On our last day at the old place, we ran around cleaning and inspecting and corralling. I walked through the whole house taking pictures and videos of the details I most wanted to remember. And then I found a quiet moment to myself up on the third floor, in the now-empty bedroom I’d grown up in.
I’d lost my virginity in this room, started my blog in this room, said “I love you” to a romantic partner for the first time in this room. I’d cried and laughed and gasped in this room. I’d written thousands of pages there, and read thousands more. I’d stared out the big window at the lonely lights in the apartment buildings opposite, in the middle of the night when sleep wouldn’t come. I’d written songs on 4 different instruments in this room and then sang them for hours, warbling and raw. Every feeling I’d ever felt had been felt first and most intensely in this room.

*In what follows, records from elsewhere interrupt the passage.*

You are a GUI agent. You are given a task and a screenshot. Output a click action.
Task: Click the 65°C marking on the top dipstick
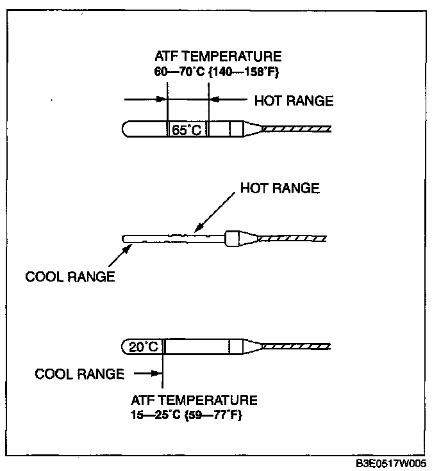click(x=187, y=130)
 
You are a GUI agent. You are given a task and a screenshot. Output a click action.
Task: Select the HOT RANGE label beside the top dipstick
click(x=294, y=100)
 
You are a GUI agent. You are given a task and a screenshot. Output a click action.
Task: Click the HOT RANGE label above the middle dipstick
click(x=279, y=188)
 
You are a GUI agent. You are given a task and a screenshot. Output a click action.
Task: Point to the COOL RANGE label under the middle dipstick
click(x=70, y=277)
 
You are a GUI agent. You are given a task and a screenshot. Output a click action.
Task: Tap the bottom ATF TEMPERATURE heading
click(x=194, y=401)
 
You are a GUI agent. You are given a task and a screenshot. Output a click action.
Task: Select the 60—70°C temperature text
click(x=180, y=72)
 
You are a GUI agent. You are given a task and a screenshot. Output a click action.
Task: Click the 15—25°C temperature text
click(x=158, y=415)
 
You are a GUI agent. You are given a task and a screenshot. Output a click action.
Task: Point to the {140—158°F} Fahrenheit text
click(x=247, y=72)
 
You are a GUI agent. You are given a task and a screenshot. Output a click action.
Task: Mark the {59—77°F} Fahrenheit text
click(x=215, y=415)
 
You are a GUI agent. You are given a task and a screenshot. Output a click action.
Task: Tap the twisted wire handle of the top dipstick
click(x=299, y=129)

So I laid on the floor, and snapped a sad selfie, and soaked it all in one last time. And then I walked out the door and said goodbye.
July 30th, 2019
My brother Max is one of my favorite people on the planet. On this night, we went out together to attend a John Mayer concert at a big stadium, after munching hot dogs in front of Union station. We’ve both loved JM for many, many years, through many, many missteps and weird musical choices. He’s still, I think, one of the best songwriters in the biz.

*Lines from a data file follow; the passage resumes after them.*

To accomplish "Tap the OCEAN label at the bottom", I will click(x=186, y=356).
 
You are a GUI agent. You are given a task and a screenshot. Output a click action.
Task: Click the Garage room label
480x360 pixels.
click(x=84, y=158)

After the concert, Max insisted on walking me home, because he’s a good brother and a good pal. We encountered a bike taxi that was blasting Michael Bublé’s “Haven’t Met You Yet,” a song we love, and we started walking faster to try to keep up with it, all while singing along with the song at top volume. No alcohol had been consumed but we were still sort of high from a night of good music and good company.
We snapped this selfie in the middle of downtown Toronto at an hour when I would’ve been too freaked out to be there if I was by myself. It’s my fave selfie of me and Max from the whole year ’cause we both look so happy and silly. He’s my best bruddy and I’ll love him forever!
September 21st, 2019
There was a Bi Arts Festival going on and I invited my friend and roommate Sarah to attend the arts and crafts fair portion with me, because that kind of event is extremely our shit. We walked all around the ballroom of the 519 community centre, cooing at handmade leather kinkwear, embroidered patches, enamel pins, queer-as-fuck paintings, and other masterworks. I spent far too much money on gifts for various bi babes in my life.
Afterward, we wandered through the Village back toward the subway and happened upon this very queer wall mural; I’ve walked past it a zillion times but I don’t think I’d ever taken a selfie in front of it! So we took some happy smiley femme pics in front of all these powerful symbols of queer history and queer causes.
I feel really grateful to live in a city where there are such vibrant queer communities – and I’m also super grateful to have pals who make me feel free to be myself. 💖
October 14th, 2019
My friend Bex did something really difficult and meaningful this year: he got top surgery!
He asked me to be with him on the big day (what an honor) so I flew down from Toronto and we left at Extremely Early Morning O’Clock to meet up with Bex’s dad at NYU Tisch hospital. (Much coffee was drank that day. By me, I mean. Bex doesn’t like coffee and also probably would’ve been too nervous to drink it even if he did!)
This selfie was taken on the subway on our way downtown, and the excitement is palpable! Later, after surgery, a hospital employee who was wheeling Bex’s gurney into a different room looked at our happy faces and asked, “You were getting a good surgery, right?” We nodded. Yes, very good.
It’s been a pleasure to watch Bex grow and change as a person over the 4+ years we’ve known each other, and I’m honored to have him as a friend (and a podcast cohost). Here’s to lots more years of friendship and growing up together!
What were your fave selfies of the year and why were they so meaningful?